Although this study introduces methodological innovations enabled by advances in information technology, several limitations remain in terms of data sources, parameter settings, and model design, which warrant further refinement in future research. While official construction accident investigation reports offer strong advantages in terms of authenticity and authority, their practical application is still subject to certain systematic biases. For instance, the exclusion of near-miss incidents may lead to an underestimation of the true frequency of potential risks. In addition, variations across regions in reporting standards, information disclosure completeness, and investigation depth may compromise the consistency and comparability of the dataset. Future studies should therefore carefully account for these latent biases and integrate multi-source heterogeneous data to enhance the comprehensiveness and robustness of the constructed risk landscape. Moreover, although large language models and embedding-based methods were introduced in this study to address ambiguity resolution and feature optimization, contextual dependency in Chinese textual expressions may still introduce identification biases. This highlights the need for further methodological refinement to achieve more fine-grained and semantically robust classification. In addition, the threshold settings for association rule mining inevitably involve a degree of subjectivity, which may affect the robustness of the results. Future research should incorporate sensitivity analysis and explicitly consider temporal dynamics to better capture the evolutionary patterns of risk coupling relationships.
Finally, the current complex network analysis primarily focuses on node-level importance identification, while quantitative modeling of risk propagation pathways remains insufficiently explored. Future work should further develop dynamic simulation approaches to more rigorously characterize risk diffusion mechanisms across the network structure.

6. Conclusions

This study developed an integrated, data-driven framework that combines large language model–based extraction with FP-Growth association rule mining to systematically identify construction safety risk factors, construct a structured risk indicator system, and uncover strong inter-factor associations from accident investigation reports. Three principal conclusions emerge:
  • The distribution of construction safety risks shows strong systemic and highly uneven characteristics, with the Method dimension playing a dominant role. At a deeper level, organizational and institutional factors consistently occupy core positions in the risk network. On average, each accident involves 11.81 risk factors, of which management-related factors account for 68.3%, highlighting the dominant role of managerial deficiencies in construction safety accidents. Association rule analysis further shows that the lack of safety education and training acts as a key hub in the risk system. It is strongly associated with inadequate safety inspection and hazard identification and rectification (support = 0.967, confidence = 0.987), weak implementation of safety responsibility systems (support = 0.920, confidence = 0.998), and deficiencies in emergency management (support = 0.846, confidence = 0.995). These results indicate that the underlying mechanisms of risk factors are largely universal. However, differences in safety culture, regulatory intensity, and organizational modes across countries may influence their specific manifestations.
  • Risk evolution follows two characteristic transmission pathways. One is a cascading cognitive–behavioral pathway, whereby environmental deficiencies erode workers’ safety awareness and subsequently induce unsafe behaviors, providing empirical support for the safety psychology principle that “environment shapes cognition.” The other is a direct interaction pathway between human and material factors, in which reduced safety distances act as a critical interface, allowing unsafe behaviors and hazardous conditions to converge and trigger accidents.
  • The co-occurrence of management deficiencies exhibits a pronounced “amplification effect.” When multiple managerial factors fail simultaneously, the resulting systemic risk is substantially greater than that caused by any single-factor failure.
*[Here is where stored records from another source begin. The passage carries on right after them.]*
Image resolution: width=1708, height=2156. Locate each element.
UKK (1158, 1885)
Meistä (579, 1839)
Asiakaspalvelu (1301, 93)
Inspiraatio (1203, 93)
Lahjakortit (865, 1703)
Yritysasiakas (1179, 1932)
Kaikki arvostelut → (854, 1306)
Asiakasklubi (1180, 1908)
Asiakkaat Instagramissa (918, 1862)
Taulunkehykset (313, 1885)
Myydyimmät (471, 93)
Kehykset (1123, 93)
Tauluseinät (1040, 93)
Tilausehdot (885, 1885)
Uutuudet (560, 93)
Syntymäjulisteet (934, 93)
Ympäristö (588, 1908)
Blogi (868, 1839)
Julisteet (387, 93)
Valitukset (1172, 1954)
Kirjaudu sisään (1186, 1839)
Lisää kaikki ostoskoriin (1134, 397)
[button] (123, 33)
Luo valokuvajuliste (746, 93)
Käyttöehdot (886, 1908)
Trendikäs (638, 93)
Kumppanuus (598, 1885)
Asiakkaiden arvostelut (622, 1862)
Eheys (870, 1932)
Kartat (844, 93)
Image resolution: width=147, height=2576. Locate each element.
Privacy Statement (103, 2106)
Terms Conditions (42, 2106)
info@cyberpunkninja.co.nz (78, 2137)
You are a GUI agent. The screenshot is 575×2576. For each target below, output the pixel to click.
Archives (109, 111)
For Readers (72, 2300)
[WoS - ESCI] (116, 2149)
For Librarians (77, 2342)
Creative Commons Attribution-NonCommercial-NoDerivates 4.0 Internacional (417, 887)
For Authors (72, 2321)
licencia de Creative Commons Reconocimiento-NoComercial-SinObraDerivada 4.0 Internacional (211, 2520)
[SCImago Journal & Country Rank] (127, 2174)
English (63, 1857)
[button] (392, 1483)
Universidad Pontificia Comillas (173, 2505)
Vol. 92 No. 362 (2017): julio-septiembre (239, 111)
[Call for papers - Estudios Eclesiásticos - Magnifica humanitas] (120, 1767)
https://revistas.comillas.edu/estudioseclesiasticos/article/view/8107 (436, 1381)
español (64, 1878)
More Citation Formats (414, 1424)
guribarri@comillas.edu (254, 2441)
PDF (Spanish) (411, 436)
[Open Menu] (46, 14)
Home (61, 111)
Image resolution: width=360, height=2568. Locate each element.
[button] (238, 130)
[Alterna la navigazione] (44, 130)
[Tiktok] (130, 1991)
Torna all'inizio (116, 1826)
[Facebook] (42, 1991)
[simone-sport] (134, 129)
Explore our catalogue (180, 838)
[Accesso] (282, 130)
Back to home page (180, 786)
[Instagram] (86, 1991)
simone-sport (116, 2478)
In extreme cases, such co-failures may escalate localized breakdowns of the safety management system into systemic collapse. This finding further substantiates that construction safety accidents are the outcome of multi-factor interaction and dynamic coupling. It also confirms that construction safety risks do not exist in isolation; instead, they form a structured network system through complex interdependencies. Complex network analysis further validates the structural robustness of the association rule mining results. At the network level, it reveals the key coupling mechanisms and critical coupling factors underlying construction safety risks.
Collectively, these results establish a robust empirical and methodological foundation for advancing precision risk identification and systemic prevention in construction safety, offering a scalable paradigm for analyzing complex risk systems in high-hazard industries.

Author Contributions

Methodology, writing—original draft preparation, and visualization, G.Z. Conceptualization, validation, writing—review and editing, supervision, project administration, and resources, D.Y. Formal analysis, investigation, and data curation, Y.S. All authors have read and agreed to the published version of the manuscript.

Funding

This research received no external funding.

Data Availability Statement

The raw data supporting the conclusions of this article will be made available by the authors on request.

Conflicts of Interest

The authors declare no conflicts of interest.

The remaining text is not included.